(Material for this exercise):
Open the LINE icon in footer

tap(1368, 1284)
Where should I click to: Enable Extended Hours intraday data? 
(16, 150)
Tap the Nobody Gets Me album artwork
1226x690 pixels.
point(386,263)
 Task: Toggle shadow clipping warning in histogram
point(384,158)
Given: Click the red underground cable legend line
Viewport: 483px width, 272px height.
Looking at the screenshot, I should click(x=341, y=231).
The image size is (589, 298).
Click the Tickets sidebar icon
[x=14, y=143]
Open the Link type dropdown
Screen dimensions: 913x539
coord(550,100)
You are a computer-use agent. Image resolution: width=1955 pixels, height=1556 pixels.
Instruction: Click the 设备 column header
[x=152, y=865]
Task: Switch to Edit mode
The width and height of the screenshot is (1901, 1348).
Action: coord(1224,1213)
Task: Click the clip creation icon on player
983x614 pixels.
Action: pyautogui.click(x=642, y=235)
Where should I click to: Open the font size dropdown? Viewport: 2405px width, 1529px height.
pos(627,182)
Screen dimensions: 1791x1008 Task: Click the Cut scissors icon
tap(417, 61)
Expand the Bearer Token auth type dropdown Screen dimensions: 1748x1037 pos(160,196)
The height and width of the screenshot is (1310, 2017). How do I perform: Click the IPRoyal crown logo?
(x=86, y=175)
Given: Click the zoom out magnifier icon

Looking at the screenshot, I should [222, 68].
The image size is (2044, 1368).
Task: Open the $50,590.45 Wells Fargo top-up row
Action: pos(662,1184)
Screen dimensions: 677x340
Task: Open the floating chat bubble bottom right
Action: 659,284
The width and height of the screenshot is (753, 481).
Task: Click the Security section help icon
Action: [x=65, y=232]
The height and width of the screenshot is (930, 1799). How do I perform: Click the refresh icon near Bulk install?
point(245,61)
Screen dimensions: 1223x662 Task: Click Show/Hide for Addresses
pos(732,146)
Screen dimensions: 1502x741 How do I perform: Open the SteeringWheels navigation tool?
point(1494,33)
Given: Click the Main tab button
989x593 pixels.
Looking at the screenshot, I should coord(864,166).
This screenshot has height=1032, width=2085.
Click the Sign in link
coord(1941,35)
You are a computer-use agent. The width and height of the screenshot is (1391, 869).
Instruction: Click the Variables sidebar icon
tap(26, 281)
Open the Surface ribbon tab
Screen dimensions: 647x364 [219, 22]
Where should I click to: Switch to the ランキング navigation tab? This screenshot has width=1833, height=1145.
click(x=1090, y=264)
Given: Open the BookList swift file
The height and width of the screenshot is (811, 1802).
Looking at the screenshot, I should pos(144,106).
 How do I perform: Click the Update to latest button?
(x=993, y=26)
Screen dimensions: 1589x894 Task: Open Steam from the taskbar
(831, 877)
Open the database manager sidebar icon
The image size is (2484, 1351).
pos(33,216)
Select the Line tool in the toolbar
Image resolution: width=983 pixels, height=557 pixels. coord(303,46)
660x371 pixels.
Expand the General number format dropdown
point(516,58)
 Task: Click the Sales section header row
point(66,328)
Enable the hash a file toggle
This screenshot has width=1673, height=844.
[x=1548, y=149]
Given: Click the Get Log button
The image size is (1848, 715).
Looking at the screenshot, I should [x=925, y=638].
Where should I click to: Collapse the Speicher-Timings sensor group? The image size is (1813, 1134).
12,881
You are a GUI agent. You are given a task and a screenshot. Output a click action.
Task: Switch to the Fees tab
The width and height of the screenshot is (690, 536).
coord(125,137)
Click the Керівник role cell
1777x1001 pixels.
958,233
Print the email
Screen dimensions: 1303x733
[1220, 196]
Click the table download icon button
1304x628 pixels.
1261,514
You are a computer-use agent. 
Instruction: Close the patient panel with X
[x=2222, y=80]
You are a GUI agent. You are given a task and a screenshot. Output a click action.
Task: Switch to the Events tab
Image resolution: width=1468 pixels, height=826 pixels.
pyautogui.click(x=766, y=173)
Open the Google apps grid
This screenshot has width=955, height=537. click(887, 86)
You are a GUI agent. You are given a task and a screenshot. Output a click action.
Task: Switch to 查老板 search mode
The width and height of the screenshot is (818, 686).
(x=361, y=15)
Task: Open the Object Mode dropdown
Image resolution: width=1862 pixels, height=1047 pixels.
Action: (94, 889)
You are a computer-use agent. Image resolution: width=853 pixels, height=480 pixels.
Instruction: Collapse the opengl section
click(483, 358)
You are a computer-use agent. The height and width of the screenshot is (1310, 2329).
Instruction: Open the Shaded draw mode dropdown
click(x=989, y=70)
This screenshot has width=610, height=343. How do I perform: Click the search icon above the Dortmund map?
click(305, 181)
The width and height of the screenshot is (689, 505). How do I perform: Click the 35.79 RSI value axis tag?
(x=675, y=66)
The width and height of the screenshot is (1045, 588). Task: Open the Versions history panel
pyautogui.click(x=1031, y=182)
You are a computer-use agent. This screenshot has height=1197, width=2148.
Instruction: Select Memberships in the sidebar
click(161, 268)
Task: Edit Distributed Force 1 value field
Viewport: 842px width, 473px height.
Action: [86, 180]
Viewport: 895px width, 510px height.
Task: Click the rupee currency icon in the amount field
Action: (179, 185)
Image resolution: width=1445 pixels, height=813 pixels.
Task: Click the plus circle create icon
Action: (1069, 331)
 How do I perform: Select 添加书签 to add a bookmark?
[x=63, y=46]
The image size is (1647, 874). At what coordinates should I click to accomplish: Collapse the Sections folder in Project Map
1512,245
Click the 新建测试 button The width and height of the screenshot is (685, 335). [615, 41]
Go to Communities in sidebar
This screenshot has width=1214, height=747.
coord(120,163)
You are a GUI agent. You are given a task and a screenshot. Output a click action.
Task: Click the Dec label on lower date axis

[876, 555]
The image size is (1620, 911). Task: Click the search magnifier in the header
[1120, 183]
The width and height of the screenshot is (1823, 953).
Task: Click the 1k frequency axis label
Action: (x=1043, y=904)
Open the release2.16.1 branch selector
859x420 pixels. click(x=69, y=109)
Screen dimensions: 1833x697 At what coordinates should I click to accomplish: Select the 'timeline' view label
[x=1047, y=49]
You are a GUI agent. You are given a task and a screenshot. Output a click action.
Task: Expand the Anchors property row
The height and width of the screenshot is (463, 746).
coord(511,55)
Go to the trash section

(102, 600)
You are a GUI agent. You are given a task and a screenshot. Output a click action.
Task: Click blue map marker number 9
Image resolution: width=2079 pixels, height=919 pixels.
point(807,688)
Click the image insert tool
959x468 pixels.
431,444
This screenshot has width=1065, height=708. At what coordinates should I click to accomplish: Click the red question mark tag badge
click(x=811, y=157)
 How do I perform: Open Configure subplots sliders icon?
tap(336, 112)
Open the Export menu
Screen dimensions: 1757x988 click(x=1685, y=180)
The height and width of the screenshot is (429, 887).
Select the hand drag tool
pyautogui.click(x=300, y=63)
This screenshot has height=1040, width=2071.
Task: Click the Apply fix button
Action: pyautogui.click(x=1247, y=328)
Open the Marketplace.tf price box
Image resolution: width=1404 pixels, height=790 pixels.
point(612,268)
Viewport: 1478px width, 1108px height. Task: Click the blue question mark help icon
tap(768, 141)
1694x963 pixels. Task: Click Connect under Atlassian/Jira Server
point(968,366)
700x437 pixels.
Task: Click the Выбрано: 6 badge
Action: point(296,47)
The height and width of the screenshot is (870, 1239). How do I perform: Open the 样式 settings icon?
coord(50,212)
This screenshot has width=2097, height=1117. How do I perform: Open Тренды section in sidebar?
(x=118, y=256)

(What is expected):
All records shown above are to be repeated exactly.

(Output below):
Open the LINE icon in footer

tap(1368, 1284)
Where should I click to: Enable Extended Hours intraday data? 
(16, 150)
Tap the Nobody Gets Me album artwork
1226x690 pixels.
point(386,263)
 Task: Toggle shadow clipping warning in histogram
point(384,158)
Given: Click the red underground cable legend line
Viewport: 483px width, 272px height.
Looking at the screenshot, I should click(x=341, y=231).
The image size is (589, 298).
Click the Tickets sidebar icon
[x=14, y=143]
Open the Link type dropdown
Screen dimensions: 913x539
coord(550,100)
You are a computer-use agent. Image resolution: width=1955 pixels, height=1556 pixels.
Instruction: Click the 设备 column header
[x=152, y=865]
Task: Switch to Edit mode
The width and height of the screenshot is (1901, 1348).
Action: coord(1224,1213)
Task: Click the clip creation icon on player
983x614 pixels.
Action: pyautogui.click(x=642, y=235)
Where should I click to: Open the font size dropdown? Viewport: 2405px width, 1529px height.
pos(627,182)
Screen dimensions: 1791x1008 Task: Click the Cut scissors icon
tap(417, 61)
Expand the Bearer Token auth type dropdown Screen dimensions: 1748x1037 pos(160,196)
The height and width of the screenshot is (1310, 2017). How do I perform: Click the IPRoyal crown logo?
(x=86, y=175)
Given: Click the zoom out magnifier icon

Looking at the screenshot, I should [222, 68].
The image size is (2044, 1368).
Task: Open the $50,590.45 Wells Fargo top-up row
Action: pos(662,1184)
Screen dimensions: 677x340
Task: Open the floating chat bubble bottom right
Action: 659,284
The width and height of the screenshot is (753, 481).
Task: Click the Security section help icon
Action: [x=65, y=232]
The height and width of the screenshot is (930, 1799). How do I perform: Click the refresh icon near Bulk install?
point(245,61)
Screen dimensions: 1223x662 Task: Click Show/Hide for Addresses
pos(732,146)
Screen dimensions: 1502x741 How do I perform: Open the SteeringWheels navigation tool?
point(1494,33)
Given: Click the Main tab button
989x593 pixels.
Looking at the screenshot, I should coord(864,166).
This screenshot has height=1032, width=2085.
Click the Sign in link
coord(1941,35)
You are a computer-use agent. The width and height of the screenshot is (1391, 869).
Instruction: Click the Variables sidebar icon
tap(26, 281)
Open the Surface ribbon tab
Screen dimensions: 647x364 [219, 22]
Where should I click to: Switch to the ランキング navigation tab? This screenshot has width=1833, height=1145.
click(x=1090, y=264)
Given: Open the BookList swift file
The height and width of the screenshot is (811, 1802).
Looking at the screenshot, I should pos(144,106).
 How do I perform: Click the Update to latest button?
(x=993, y=26)
Screen dimensions: 1589x894 Task: Open Steam from the taskbar
(831, 877)
Open the database manager sidebar icon
The image size is (2484, 1351).
pos(33,216)
Select the Line tool in the toolbar
Image resolution: width=983 pixels, height=557 pixels. coord(303,46)
660x371 pixels.
Expand the General number format dropdown
point(516,58)
 Task: Click the Sales section header row
point(66,328)
Enable the hash a file toggle
This screenshot has width=1673, height=844.
[x=1548, y=149]
Given: Click the Get Log button
The image size is (1848, 715).
Looking at the screenshot, I should [x=925, y=638].
Where should I click to: Collapse the Speicher-Timings sensor group? The image size is (1813, 1134).
12,881
You are a GUI agent. You are given a task and a screenshot. Output a click action.
Task: Switch to the Fees tab
The width and height of the screenshot is (690, 536).
coord(125,137)
Click the Керівник role cell
1777x1001 pixels.
958,233
Print the email
Screen dimensions: 1303x733
[1220, 196]
Click the table download icon button
1304x628 pixels.
1261,514
You are a computer-use agent. 
Instruction: Close the patient panel with X
[x=2222, y=80]
You are a GUI agent. You are given a task and a screenshot. Output a click action.
Task: Switch to the Events tab
Image resolution: width=1468 pixels, height=826 pixels.
pyautogui.click(x=766, y=173)
Open the Google apps grid
This screenshot has width=955, height=537. click(887, 86)
You are a GUI agent. You are given a task and a screenshot. Output a click action.
Task: Switch to 查老板 search mode
The width and height of the screenshot is (818, 686).
(x=361, y=15)
Task: Open the Object Mode dropdown
Image resolution: width=1862 pixels, height=1047 pixels.
Action: (94, 889)
You are a computer-use agent. Image resolution: width=853 pixels, height=480 pixels.
Instruction: Collapse the opengl section
click(483, 358)
You are a computer-use agent. The height and width of the screenshot is (1310, 2329).
Instruction: Open the Shaded draw mode dropdown
click(x=989, y=70)
This screenshot has width=610, height=343. How do I perform: Click the search icon above the Dortmund map?
click(305, 181)
The width and height of the screenshot is (689, 505). How do I perform: Click the 35.79 RSI value axis tag?
(x=675, y=66)
The width and height of the screenshot is (1045, 588). Task: Open the Versions history panel
pyautogui.click(x=1031, y=182)
You are a computer-use agent. This screenshot has height=1197, width=2148.
Instruction: Select Memberships in the sidebar
click(161, 268)
Task: Edit Distributed Force 1 value field
Viewport: 842px width, 473px height.
Action: [86, 180]
Viewport: 895px width, 510px height.
Task: Click the rupee currency icon in the amount field
Action: (179, 185)
Image resolution: width=1445 pixels, height=813 pixels.
Task: Click the plus circle create icon
Action: (1069, 331)
 How do I perform: Select 添加书签 to add a bookmark?
[x=63, y=46]
The image size is (1647, 874). At what coordinates should I click to accomplish: Collapse the Sections folder in Project Map
1512,245
Click the 新建测试 button The width and height of the screenshot is (685, 335). [615, 41]
Go to Communities in sidebar
This screenshot has width=1214, height=747.
coord(120,163)
You are a GUI agent. You are given a task and a screenshot. Output a click action.
Task: Click the Dec label on lower date axis

[876, 555]
The image size is (1620, 911). Task: Click the search magnifier in the header
[1120, 183]
The width and height of the screenshot is (1823, 953).
Task: Click the 1k frequency axis label
Action: (x=1043, y=904)
Open the release2.16.1 branch selector
859x420 pixels. click(x=69, y=109)
Screen dimensions: 1833x697 At what coordinates should I click to accomplish: Select the 'timeline' view label
[x=1047, y=49]
You are a GUI agent. You are given a task and a screenshot. Output a click action.
Task: Expand the Anchors property row
The height and width of the screenshot is (463, 746).
coord(511,55)
Go to the trash section

(102, 600)
You are a GUI agent. You are given a task and a screenshot. Output a click action.
Task: Click blue map marker number 9
Image resolution: width=2079 pixels, height=919 pixels.
point(807,688)
Click the image insert tool
959x468 pixels.
431,444
This screenshot has width=1065, height=708. At what coordinates should I click to accomplish: Click the red question mark tag badge
click(x=811, y=157)
 How do I perform: Open Configure subplots sliders icon?
tap(336, 112)
Open the Export menu
Screen dimensions: 1757x988 click(x=1685, y=180)
The height and width of the screenshot is (429, 887).
Select the hand drag tool
pyautogui.click(x=300, y=63)
This screenshot has height=1040, width=2071.
Task: Click the Apply fix button
Action: pyautogui.click(x=1247, y=328)
Open the Marketplace.tf price box
Image resolution: width=1404 pixels, height=790 pixels.
point(612,268)
Viewport: 1478px width, 1108px height. Task: Click the blue question mark help icon
tap(768, 141)
1694x963 pixels. Task: Click Connect under Atlassian/Jira Server
point(968,366)
700x437 pixels.
Task: Click the Выбрано: 6 badge
Action: point(296,47)
The height and width of the screenshot is (870, 1239). How do I perform: Open the 样式 settings icon?
coord(50,212)
This screenshot has width=2097, height=1117. How do I perform: Open Тренды section in sidebar?
(x=118, y=256)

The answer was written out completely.